-- Task directions --
The data below is to be returned in full and exactly.

-- Material for this exercise --
:::::

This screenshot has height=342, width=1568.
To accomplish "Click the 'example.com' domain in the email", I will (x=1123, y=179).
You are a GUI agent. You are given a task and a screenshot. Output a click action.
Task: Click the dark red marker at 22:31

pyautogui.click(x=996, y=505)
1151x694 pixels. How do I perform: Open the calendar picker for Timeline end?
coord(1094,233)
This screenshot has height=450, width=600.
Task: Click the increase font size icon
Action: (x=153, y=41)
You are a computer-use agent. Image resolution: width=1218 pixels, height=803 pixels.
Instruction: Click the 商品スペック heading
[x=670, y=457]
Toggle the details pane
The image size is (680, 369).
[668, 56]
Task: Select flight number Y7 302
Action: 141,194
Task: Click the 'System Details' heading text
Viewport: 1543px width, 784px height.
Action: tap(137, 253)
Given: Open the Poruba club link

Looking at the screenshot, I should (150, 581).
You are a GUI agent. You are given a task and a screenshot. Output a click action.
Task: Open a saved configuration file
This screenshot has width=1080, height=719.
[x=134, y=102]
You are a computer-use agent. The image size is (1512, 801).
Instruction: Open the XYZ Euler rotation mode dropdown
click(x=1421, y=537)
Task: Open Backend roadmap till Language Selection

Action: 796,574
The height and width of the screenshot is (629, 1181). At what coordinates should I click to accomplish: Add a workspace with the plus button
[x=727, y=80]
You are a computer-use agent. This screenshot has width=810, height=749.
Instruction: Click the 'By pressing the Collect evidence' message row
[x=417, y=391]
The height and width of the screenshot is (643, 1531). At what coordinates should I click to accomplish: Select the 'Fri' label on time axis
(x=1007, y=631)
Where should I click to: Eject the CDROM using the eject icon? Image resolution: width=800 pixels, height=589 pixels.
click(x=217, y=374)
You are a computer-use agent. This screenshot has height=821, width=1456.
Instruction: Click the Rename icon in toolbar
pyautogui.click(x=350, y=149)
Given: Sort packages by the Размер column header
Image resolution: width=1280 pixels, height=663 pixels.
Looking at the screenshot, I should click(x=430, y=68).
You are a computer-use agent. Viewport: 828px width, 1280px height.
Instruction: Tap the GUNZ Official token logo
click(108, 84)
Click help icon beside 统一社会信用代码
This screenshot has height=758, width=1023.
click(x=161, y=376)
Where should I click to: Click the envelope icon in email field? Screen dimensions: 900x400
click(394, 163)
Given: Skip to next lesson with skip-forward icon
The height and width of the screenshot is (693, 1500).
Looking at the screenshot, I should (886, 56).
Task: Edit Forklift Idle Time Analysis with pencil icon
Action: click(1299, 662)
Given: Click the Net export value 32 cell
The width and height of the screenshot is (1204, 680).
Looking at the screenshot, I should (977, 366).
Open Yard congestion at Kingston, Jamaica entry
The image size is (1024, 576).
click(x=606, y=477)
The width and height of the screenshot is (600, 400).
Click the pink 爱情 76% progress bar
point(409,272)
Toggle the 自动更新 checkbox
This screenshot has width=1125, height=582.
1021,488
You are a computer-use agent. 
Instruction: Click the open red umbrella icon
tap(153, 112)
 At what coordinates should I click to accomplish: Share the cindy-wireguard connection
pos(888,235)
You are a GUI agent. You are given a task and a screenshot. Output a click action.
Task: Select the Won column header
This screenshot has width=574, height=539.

:::::

-- Result of the task --
This screenshot has height=342, width=1568.
To accomplish "Click the 'example.com' domain in the email", I will (x=1123, y=179).
You are a GUI agent. You are given a task and a screenshot. Output a click action.
Task: Click the dark red marker at 22:31

pyautogui.click(x=996, y=505)
1151x694 pixels. How do I perform: Open the calendar picker for Timeline end?
coord(1094,233)
This screenshot has height=450, width=600.
Task: Click the increase font size icon
Action: (x=153, y=41)
You are a computer-use agent. Image resolution: width=1218 pixels, height=803 pixels.
Instruction: Click the 商品スペック heading
[x=670, y=457]
Toggle the details pane
The image size is (680, 369).
[668, 56]
Task: Select flight number Y7 302
Action: 141,194
Task: Click the 'System Details' heading text
Viewport: 1543px width, 784px height.
Action: tap(137, 253)
Given: Open the Poruba club link

Looking at the screenshot, I should (150, 581).
You are a GUI agent. You are given a task and a screenshot. Output a click action.
Task: Open a saved configuration file
This screenshot has width=1080, height=719.
[x=134, y=102]
You are a computer-use agent. The image size is (1512, 801).
Instruction: Open the XYZ Euler rotation mode dropdown
click(x=1421, y=537)
Task: Open Backend roadmap till Language Selection

Action: 796,574
The height and width of the screenshot is (629, 1181). At what coordinates should I click to accomplish: Add a workspace with the plus button
[x=727, y=80]
You are a computer-use agent. This screenshot has width=810, height=749.
Instruction: Click the 'By pressing the Collect evidence' message row
[x=417, y=391]
The height and width of the screenshot is (643, 1531). At what coordinates should I click to accomplish: Select the 'Fri' label on time axis
(x=1007, y=631)
Where should I click to: Eject the CDROM using the eject icon? Image resolution: width=800 pixels, height=589 pixels.
click(x=217, y=374)
You are a computer-use agent. This screenshot has height=821, width=1456.
Instruction: Click the Rename icon in toolbar
pyautogui.click(x=350, y=149)
Given: Sort packages by the Размер column header
Image resolution: width=1280 pixels, height=663 pixels.
Looking at the screenshot, I should click(x=430, y=68).
You are a computer-use agent. Viewport: 828px width, 1280px height.
Instruction: Tap the GUNZ Official token logo
click(108, 84)
Click help icon beside 统一社会信用代码
This screenshot has height=758, width=1023.
click(x=161, y=376)
Where should I click to: Click the envelope icon in email field? Screen dimensions: 900x400
click(394, 163)
Given: Skip to next lesson with skip-forward icon
The height and width of the screenshot is (693, 1500).
Looking at the screenshot, I should (886, 56).
Task: Edit Forklift Idle Time Analysis with pencil icon
Action: click(1299, 662)
Given: Click the Net export value 32 cell
The width and height of the screenshot is (1204, 680).
Looking at the screenshot, I should (977, 366).
Open Yard congestion at Kingston, Jamaica entry
The image size is (1024, 576).
click(x=606, y=477)
The width and height of the screenshot is (600, 400).
Click the pink 爱情 76% progress bar
point(409,272)
Toggle the 自动更新 checkbox
This screenshot has width=1125, height=582.
1021,488
You are a computer-use agent. 
Instruction: Click the open red umbrella icon
tap(153, 112)
 At what coordinates should I click to accomplish: Share the cindy-wireguard connection
pos(888,235)
You are a GUI agent. You are given a task and a screenshot. Output a click action.
Task: Select the Won column header
This screenshot has width=574, height=539.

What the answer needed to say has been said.